While the story is fairly stock, I was pleasantly surprised by some of the acting.  While this isn't Kurt Russell's best work, it is always nice to see him play someone with an edge.  So much of the time, it feels like he is trying to coast on his Disney-era boyish goo looks and Overboard-era Supermullet, but he can play bad when he want to, and he does so with charm.  Here, he plays a cop that is clearly a bad guy, but at the same time, he still appears to be someone's fun drinking buddy.  Ving Rhames, sadly, is not given much to do here, but he delivers when he gets the chance.  I always like seeing Rhames in scenes that require him to stare down other characters.  I know I would look away from angry Ving, wouldn't you?  Brendan Gleeson was also pretty good here.  He usually plays characters that are much more virtuous, but I liked him as a complete bastard here.  Scott Speedman probably had the most difficult role in this movie, since it was the most emotionally diverse; unfortunately, his role required more than he could deliver.  Aside from possibly playing Scott Stapp in a Creed biopic, I have no use for Speedman as an actor.

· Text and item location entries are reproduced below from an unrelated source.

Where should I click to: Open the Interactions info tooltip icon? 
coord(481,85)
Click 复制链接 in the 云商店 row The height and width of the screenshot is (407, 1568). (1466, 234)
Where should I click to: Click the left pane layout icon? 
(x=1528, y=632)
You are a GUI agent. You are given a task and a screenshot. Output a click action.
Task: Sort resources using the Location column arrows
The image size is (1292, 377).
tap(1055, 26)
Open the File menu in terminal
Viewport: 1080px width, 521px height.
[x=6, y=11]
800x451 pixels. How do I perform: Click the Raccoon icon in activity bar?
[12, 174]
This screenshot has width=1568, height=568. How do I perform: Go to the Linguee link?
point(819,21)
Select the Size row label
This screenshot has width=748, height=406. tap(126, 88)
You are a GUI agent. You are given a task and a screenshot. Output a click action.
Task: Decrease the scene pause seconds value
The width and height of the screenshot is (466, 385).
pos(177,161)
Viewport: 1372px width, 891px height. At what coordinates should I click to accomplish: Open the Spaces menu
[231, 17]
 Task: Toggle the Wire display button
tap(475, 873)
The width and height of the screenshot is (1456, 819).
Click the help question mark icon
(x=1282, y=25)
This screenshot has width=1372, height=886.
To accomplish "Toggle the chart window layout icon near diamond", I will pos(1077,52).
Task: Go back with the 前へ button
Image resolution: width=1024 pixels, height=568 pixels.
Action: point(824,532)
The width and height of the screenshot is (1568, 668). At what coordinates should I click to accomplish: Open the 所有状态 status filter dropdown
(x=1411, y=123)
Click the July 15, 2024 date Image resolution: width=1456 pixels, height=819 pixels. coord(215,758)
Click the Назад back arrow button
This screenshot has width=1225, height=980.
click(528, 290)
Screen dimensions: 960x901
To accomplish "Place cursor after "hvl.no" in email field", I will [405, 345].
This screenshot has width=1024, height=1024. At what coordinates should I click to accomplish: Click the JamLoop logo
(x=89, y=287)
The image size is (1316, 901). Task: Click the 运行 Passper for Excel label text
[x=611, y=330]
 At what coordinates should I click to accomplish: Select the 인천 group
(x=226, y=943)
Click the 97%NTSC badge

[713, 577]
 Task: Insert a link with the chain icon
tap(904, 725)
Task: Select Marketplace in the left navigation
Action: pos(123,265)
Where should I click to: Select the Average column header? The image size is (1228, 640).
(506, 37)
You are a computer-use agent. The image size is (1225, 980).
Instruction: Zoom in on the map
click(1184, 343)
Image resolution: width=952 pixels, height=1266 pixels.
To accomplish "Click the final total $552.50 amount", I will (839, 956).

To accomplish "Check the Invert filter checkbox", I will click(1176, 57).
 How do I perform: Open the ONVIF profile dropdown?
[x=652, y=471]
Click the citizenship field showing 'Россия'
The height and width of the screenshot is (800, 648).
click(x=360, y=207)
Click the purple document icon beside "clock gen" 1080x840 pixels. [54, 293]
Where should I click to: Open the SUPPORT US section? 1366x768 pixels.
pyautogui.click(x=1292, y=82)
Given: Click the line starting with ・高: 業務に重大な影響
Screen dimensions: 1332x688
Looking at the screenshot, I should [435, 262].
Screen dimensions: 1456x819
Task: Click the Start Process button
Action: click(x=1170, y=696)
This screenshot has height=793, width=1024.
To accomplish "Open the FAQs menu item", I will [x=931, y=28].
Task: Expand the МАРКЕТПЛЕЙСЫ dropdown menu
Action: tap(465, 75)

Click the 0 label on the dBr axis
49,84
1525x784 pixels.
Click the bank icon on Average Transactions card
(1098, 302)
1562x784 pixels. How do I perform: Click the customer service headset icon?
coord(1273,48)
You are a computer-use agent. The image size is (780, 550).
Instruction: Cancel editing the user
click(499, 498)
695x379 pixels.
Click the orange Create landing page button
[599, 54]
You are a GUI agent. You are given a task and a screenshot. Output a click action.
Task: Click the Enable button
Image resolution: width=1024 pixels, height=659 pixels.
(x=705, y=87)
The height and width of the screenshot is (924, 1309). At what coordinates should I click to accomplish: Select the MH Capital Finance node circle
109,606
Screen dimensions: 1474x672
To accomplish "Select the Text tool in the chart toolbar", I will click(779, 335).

The story was equally hit and miss.  Yes, the plot was fairly derivative, but it made a great choice by being set in the days before the Rodney King riots in Los Angeles, with the film's climax and the acquittal of the LA police officers involved in the King beating occurring on the same day.  In retrospect, it's an obvious time and locational choice for a movie about police corruption, but it's the only film I've seen that takes advantage of the obvious story parallels.  The story manages to veer away from this tense situation by inserting not one, not two, but three subplots about the love lives of these policemen.  None of these stories is particularly interesting, despite a solid performance by Lolita Davidovich as Perry's wife.  I found both Michael Michele and Khandi Alexander to be underwhelming, at best, and annoying, at worst, as the women in Holland and Keough's lives.  On the other hand, the screenwriter David Ayer's dialogue is pretty good, as are the parts of the story that deal with crime and corruption.  The film takes a noticeable turn for the worse after Kurt Russell's character reaches a turning point; Russell does a good job with his character's progression, but the overall film suffers at his expense.  Director Ron Shelton doesn't try and do much of anything fancy in this movie, opting to let the LA riots do a lot of the work for him.  I am disappointed in Michael Michele and Scott Speedman's performances, though, because they could have really made this movie work.  Neither is a particularly accomplished actor, so Shelton needed to do a better job guiding their performances to mediocrity (or even better).

Honestly, I liked Kurt Russell, Ving Rhames and Brendan Gleeson.  If these guys wanted to make another cop movie, I'd totally be there to watch it.  I thought the framing device (opening the film with Russell in a hotel, which is just a snippet of a scenes toward the film's end) was clumsy and completely failed in its attempt to establish suspense.  The subplots only slowed this movie down, and at almost two hours, it could have used some trimming.  At its core, there is a good story about police and corruption buried here.  It would only take some editing and a fourth halfway decent lead actor to make that happen, neither of which Dark Blue had the benefit of.